To be perfectly transparent with my intention behind writing “Sometimes it is not all good”, it was to expose the abuse I received after stating my opinion, an opinion that is the reality for my grandmother and other well intentioned human beings who suffer oppression throughout the world. Whether you were attempting to silence, challenge, or mock that voice, your behavior was reckless and inappropriate and I felt you needed to be held accountable for your actions.
About the video:
Since you and many other people who support you in this situation continue to revisit my initial reaction to the video I will say this: My personal observation is that some members of yoga communities, Buddhist sanghas, and just about any other community seeking enlightenment in this presumably “post-racial” era enter a murky area when diversity enters the picture. In just about every guided meditation I’ve received I have practiced removing the identity labels I carry in order to experience oneness with the world and tap into my True Self. Granted, these meditations are powerful; however, I think they become dangerous with regard to our relationships with one another when healthy boundaries are compromised and not respected. For example, as we get closer to “enlightenment” (however an individual interprets that) are we not bringing more mindfulness into our actions as we develop a closer relationship with Self? Why should mindfulness of actions and words be disregarded as we develop relationships with each other? The video is a perfect example. It was not “humor about ourselves” it was entitled “Yoga for Black People”. Therefore, as a member of the community I voiced my concern as an African American woman; consequently, the boundary of respect was violated. Yes, I’m sure there are millions of comedians who identify as Black, White, Asian, Latino/a, etc. who make these similar jokes regarding race. The difference in this particular situation is that I have not heard any stories of them tormenting individuals who disagree with their humor, and if they did I hope that someone spoke out against it.

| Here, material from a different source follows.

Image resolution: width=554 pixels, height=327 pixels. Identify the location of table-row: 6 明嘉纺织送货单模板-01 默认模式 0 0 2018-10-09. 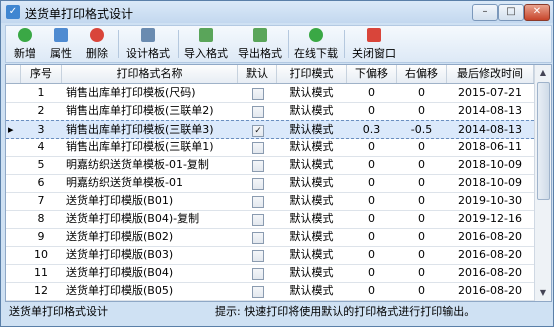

For me, the shift of attention toward my “lack of humor” about the video is two-fold. On the one hand it has offered yogis, citizens, and people who are concerned about the marginalization of people throughout society and media the opportunity and platform to use their voice and speak their Truth. On the other hand, the fixation on my comment about my grandmother (by people who do not agree with my comment) has distracted some individuals from the severity of your actions.
Sri Pattabhi Jois is often quoted saying, “Yoga is 99% practice and 1% theory”. We can talk, blog, tweet, sensationalize, and belabor the topic until it shows up in the “trending” feed on our social networks; however, issues do not go away just because we lose readership, laugh them off, ignore, or silence their presence. I think this has been a powerful learning opportunity for us all. So what now?
I posit the following for all of us to critically reflect upon and consider: What good is our talking going to do if our actions through practice do not shift? How will we engage in healthy dialogue about uncomfortable topics without resorting to disrespecting those who do not agree with us? How will we use this experience to overcome fear and move into the realm of transformation?